I have no idea if the other four books in the series so far are going to hold my attention as well as this one did because of [REDACTED], but the way my Own Dear Personal Mother is tearing through them (she's already on the fifth novel and sort of tapping her foot at me, but hey, she still hasn't read any of the Song of Ice and Fire yet, just seen the TV show, so, you know, that.) I'd say it's an even money bet at what's left of the casino on Eros that they will. I've already started on Caliban's War...
*And yes, once again, the TV people caught me flat-footed. I've had this series on my to-read radar for years now, but kept getting distracted by shinies, and now they've gone and made the first half-or-so of this novel and chunks of later ones into a whole season of high-quality TV! It's The Last Kingdom all over again. D'oh!
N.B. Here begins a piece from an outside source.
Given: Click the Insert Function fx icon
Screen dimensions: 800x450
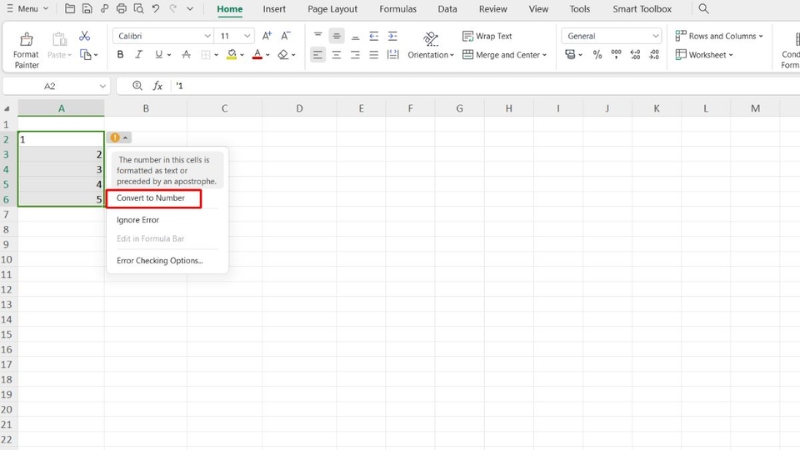Looking at the screenshot, I should pos(158,86).
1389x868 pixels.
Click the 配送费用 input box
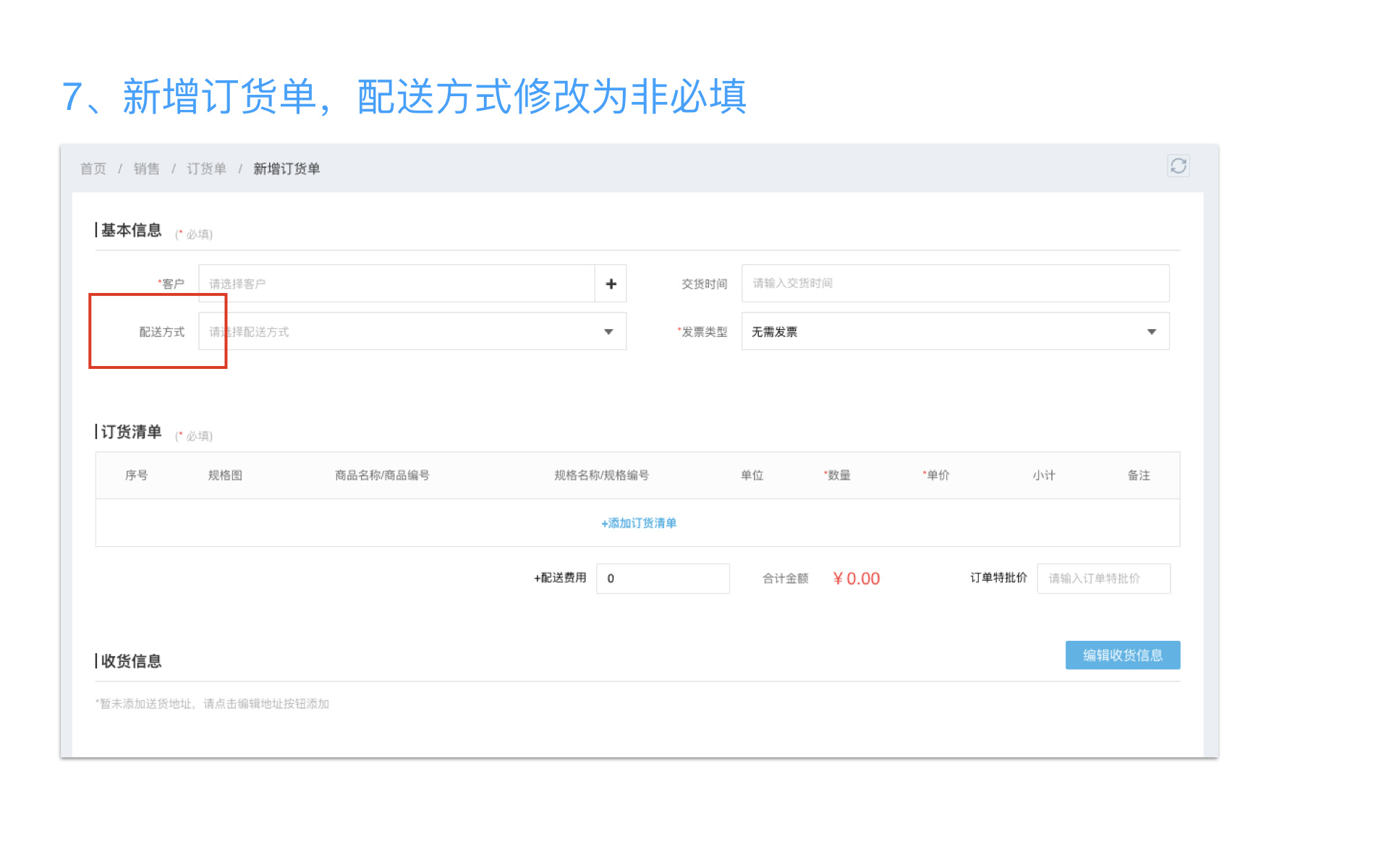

**One of several factions rubbing up against each other and not-quite-fighting over resources in this human-settled Solar System, with Earth and Mars the inner planet superpowers, the Belt a somewhat chaotic mess of colonial outposts and outright corporate properties, and the at-times seemingly terroristic Outer Planets Alliance, aka OPA serving as a catch-all for further flung outposts' interests and meddling a good bit in the affairs of the Belt, too. Which is to say that if you don't like a lot of political plottery in your sci-fi, these books might not turn out to be your favorites, but I'd still give them a try for the reasons I've outlined above.